The-Academic-Observatory / oaebu-workflows

Telescopes, Workflows and Data Services for the 'Book Analytics Dashboard Project (2022-2025)', building upon the project 'Developing a Pilot Data Trust for Open Access eBook Usage (2020-2022)'
https://documentation.book-analytics.org/
Apache License 2.0
5 stars 0 forks source link

INF-598: ONIX telescope keyword parsing #136

Closed keegansmith21 closed 1 year ago

keegansmith21 commented 1 year ago

We are running issues when making the book_product table for many of the new telescopes. Each time it errors, it's because the Subjects.SubjectHeadingText field is improperly populated for Keywords. The Keywords should not be a repeated field, but a single string where each keyword is separated by a semicolon. This is the only format that the SQL will reliably work with.
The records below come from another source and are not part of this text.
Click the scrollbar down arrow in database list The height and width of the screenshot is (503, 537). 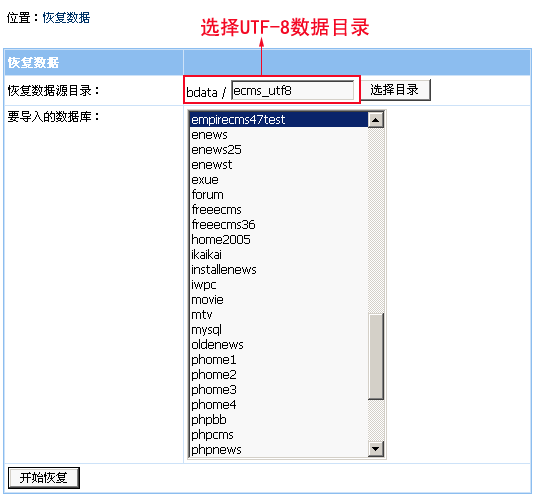click(376, 449)
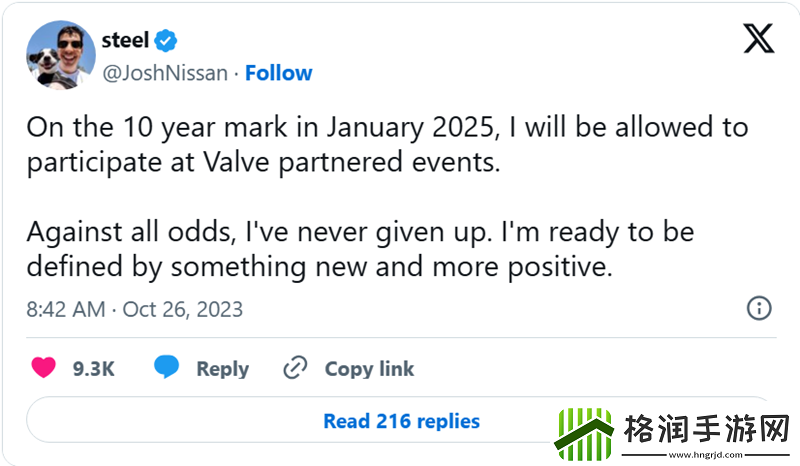
Task: Click the 格润手游网 watermark text
Action: [x=706, y=430]
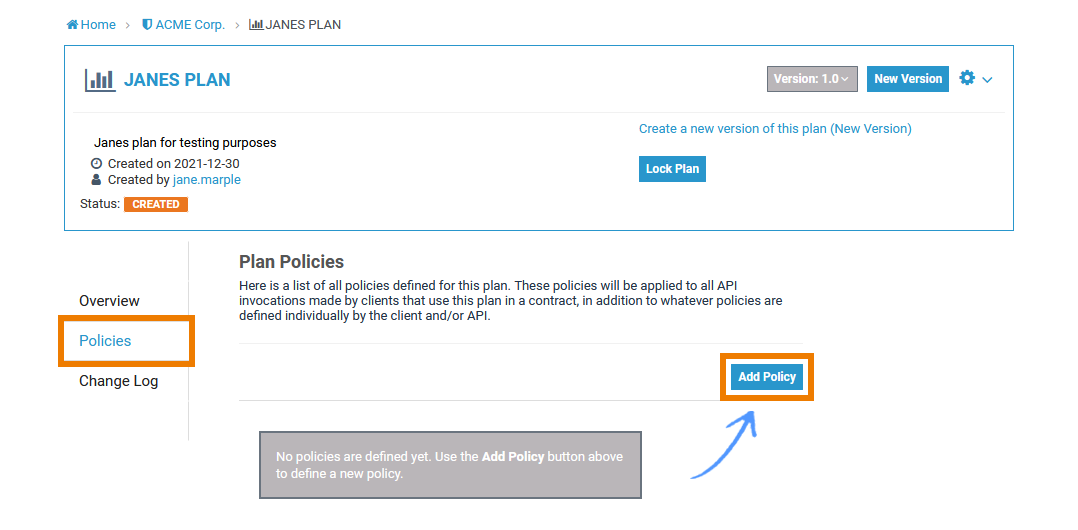Click the user icon beside Created by
1078x530 pixels.
(96, 180)
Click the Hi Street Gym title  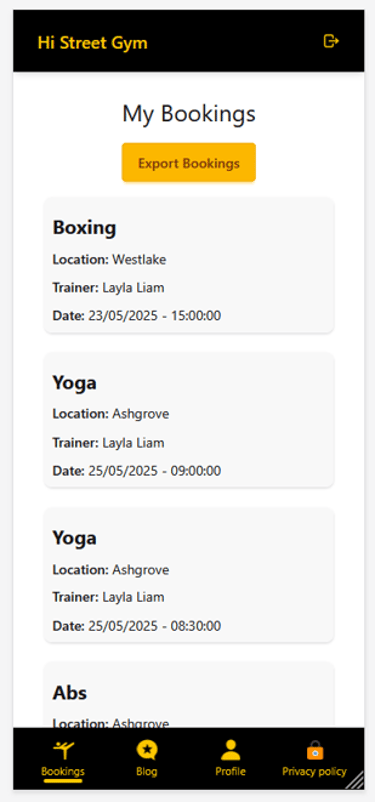point(93,42)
This PR adds a step during the transform phase of the ONIX telescope to collapse repeated keywords into a single string and also attempts to change incorrect separators (commas, colons) to semicolons (as these also cause errors).

codecov[bot] commented 1 year ago

Codecov Report

Patch coverage: 100.00% and project coverage change: +0.01 :tada:

Comparison is base (007cfd3) 95.03% compared to head (f42be00) 95.04%.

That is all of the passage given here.